The US Food and Drug Administration (FDA) are debating the creation of a pilot programme to evaluate the toxicology and quality of novel excipients.
Currently the FDA reviews excipients used in a medicinal product as part of a marketing application to determine whether they are safe for human use. However, they have not generally been reviewing the safety of new excipients outside the context of investigational new drug applications (IND), new drug applications (NDA), or biologics license applications (BLA).
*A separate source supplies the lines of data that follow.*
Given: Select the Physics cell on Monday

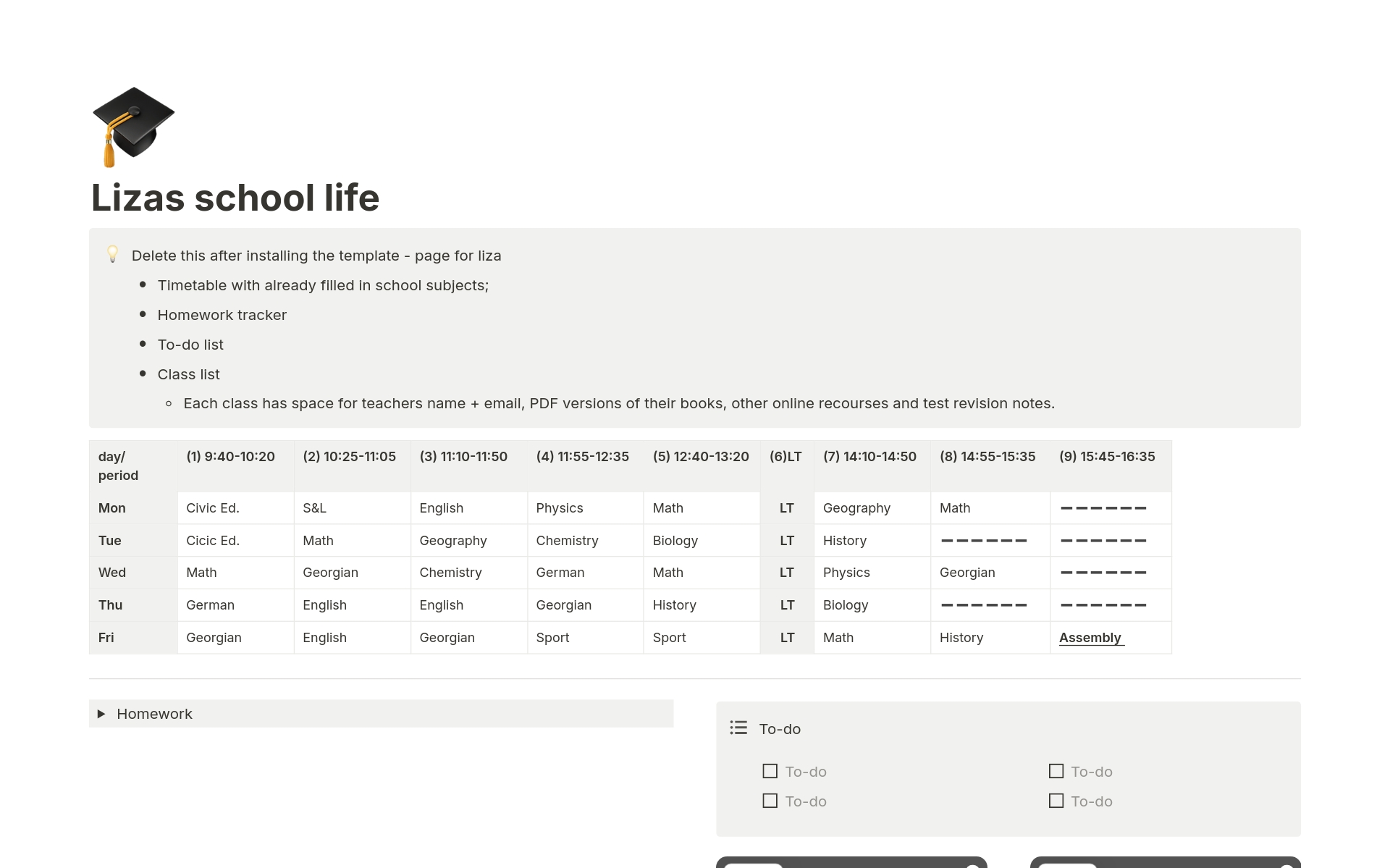Looking at the screenshot, I should tap(559, 507).
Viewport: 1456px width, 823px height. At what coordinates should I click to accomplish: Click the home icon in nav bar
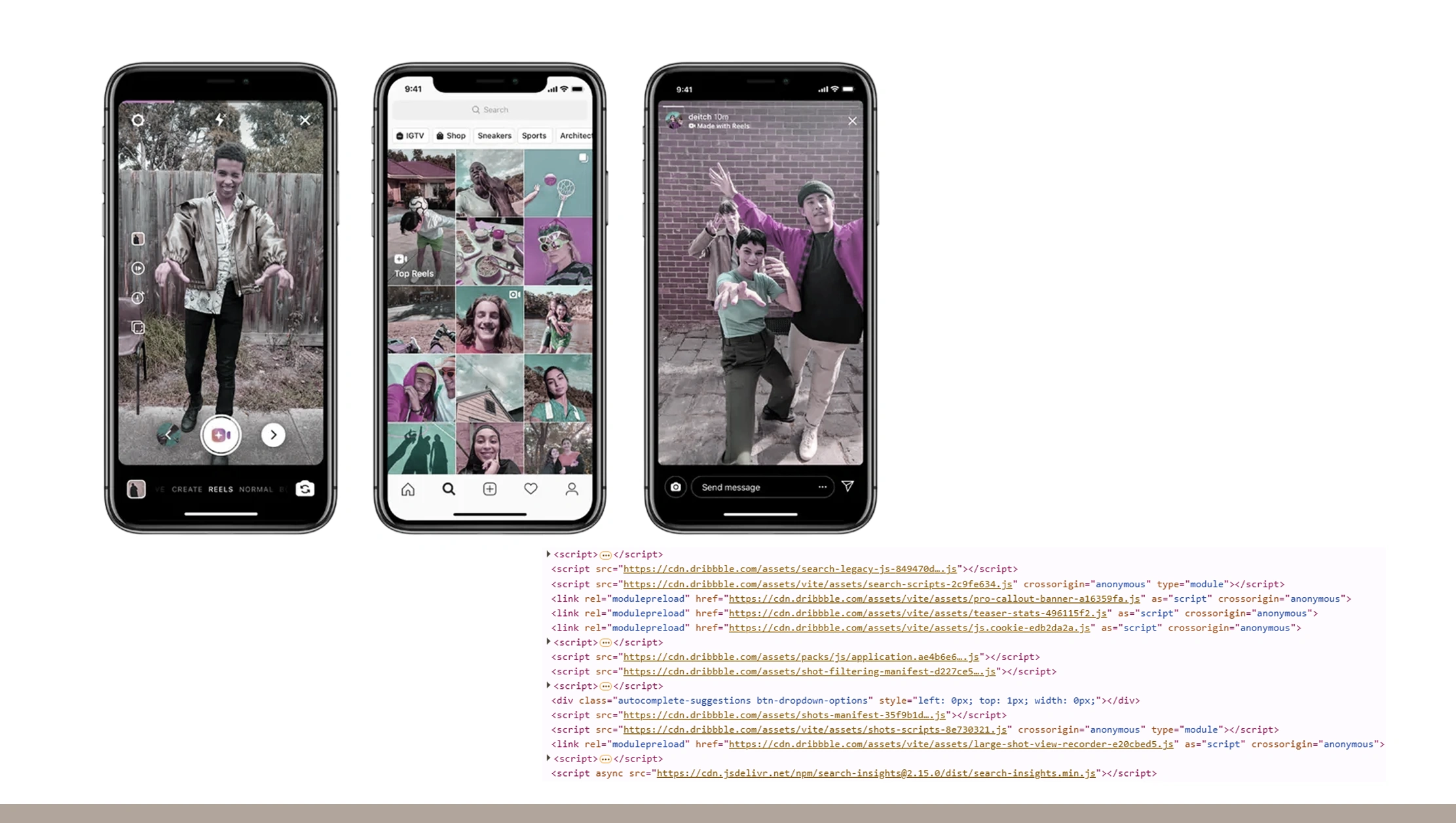(407, 489)
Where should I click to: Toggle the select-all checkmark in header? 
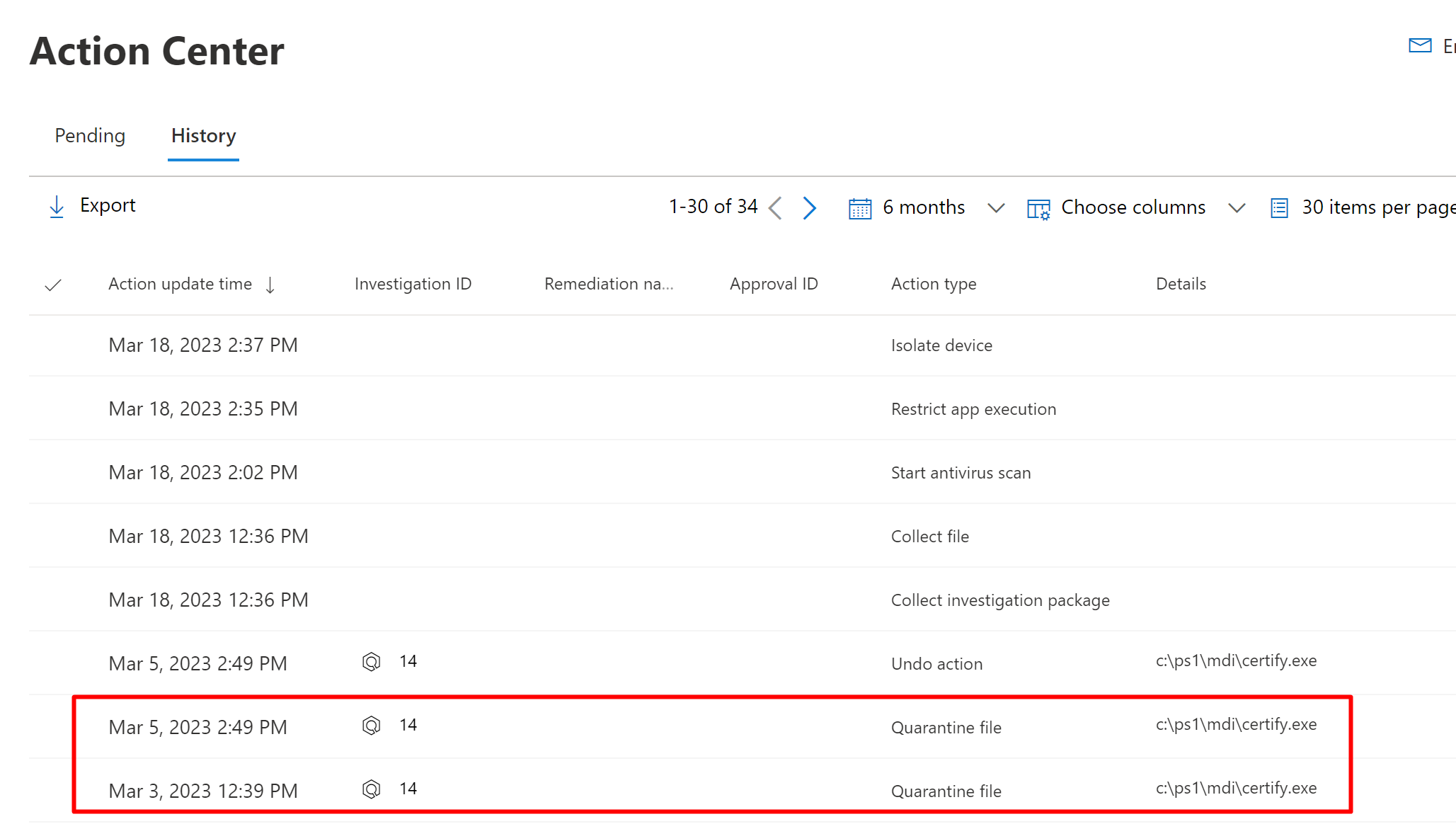[x=53, y=285]
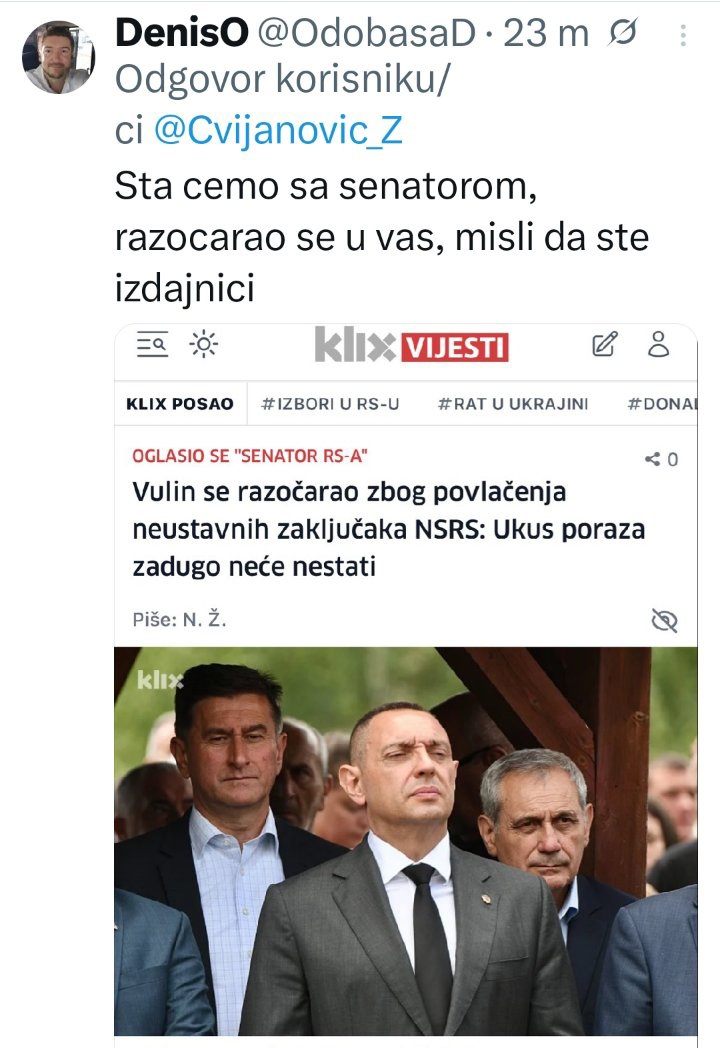Open the article photo of the men in suits
The width and height of the screenshot is (720, 1048).
click(x=406, y=841)
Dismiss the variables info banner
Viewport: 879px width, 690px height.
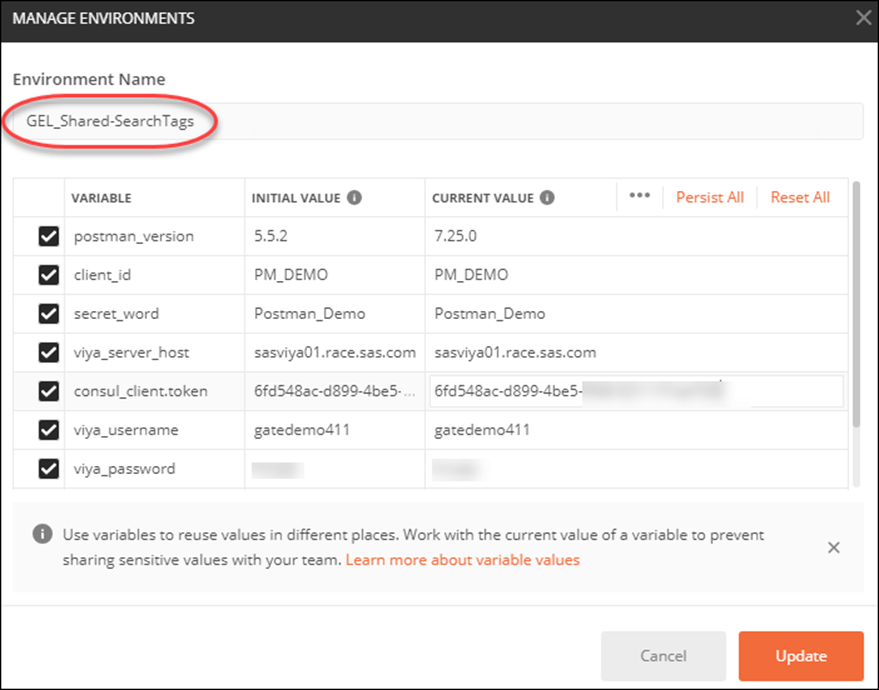[x=834, y=547]
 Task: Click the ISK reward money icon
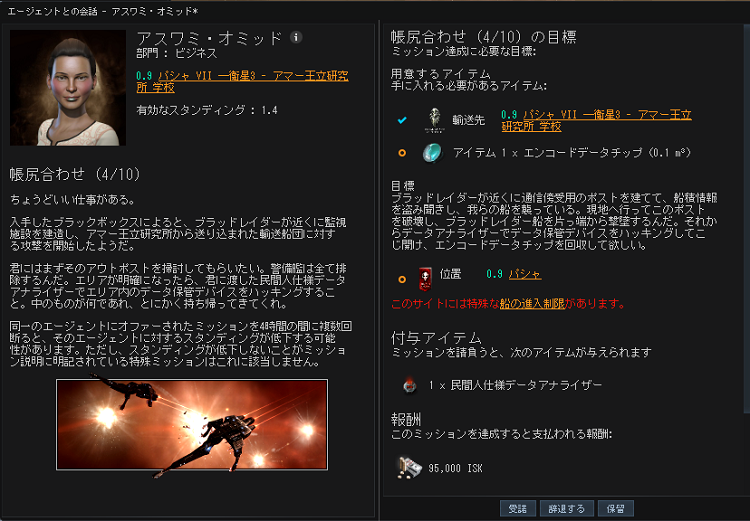(409, 467)
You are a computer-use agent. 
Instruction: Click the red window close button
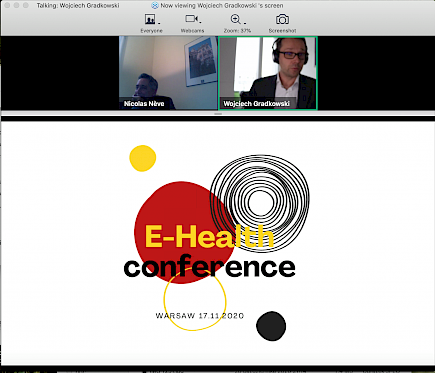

Stakeholder have pushed the FDA to establish such a programme which allows submission and review of toxicological and quality data supporting the use of novel excipients in products outside of INDs, NDAs and BLAs. This is because some novel excipient could potentially provide public health benefits, such as improved drug delivery or use in abuse-deterrent opioid formulations.
An excipient is an ingredient intentionally added to a drug or biologic, that is not intended to have any therapeutic effect, but may improve product delivery and stability characteristics. Examples include fillers, extenders, emulsifiers, preservatives and solvents.
The FDA is seeking an improved understanding of novel excipients which do not have a well-established safety history, as well as the type of safety, chemistry, manufacturing and control data that should be submitted to the FDA for evaluation. They expect that excipients which will be reviewed under this pilot will be added to the Inactive Ingredient Database once used in an approved formulations.
The FDA believes that this programme would encourage drug developers to include novel excipients with potential public health benefits in drug development, citing that many would currently avoid using them due to safety concerns raised by the FDA without the programme.
They are seeking information and comments on the proposed pilot detailed in this recent docket.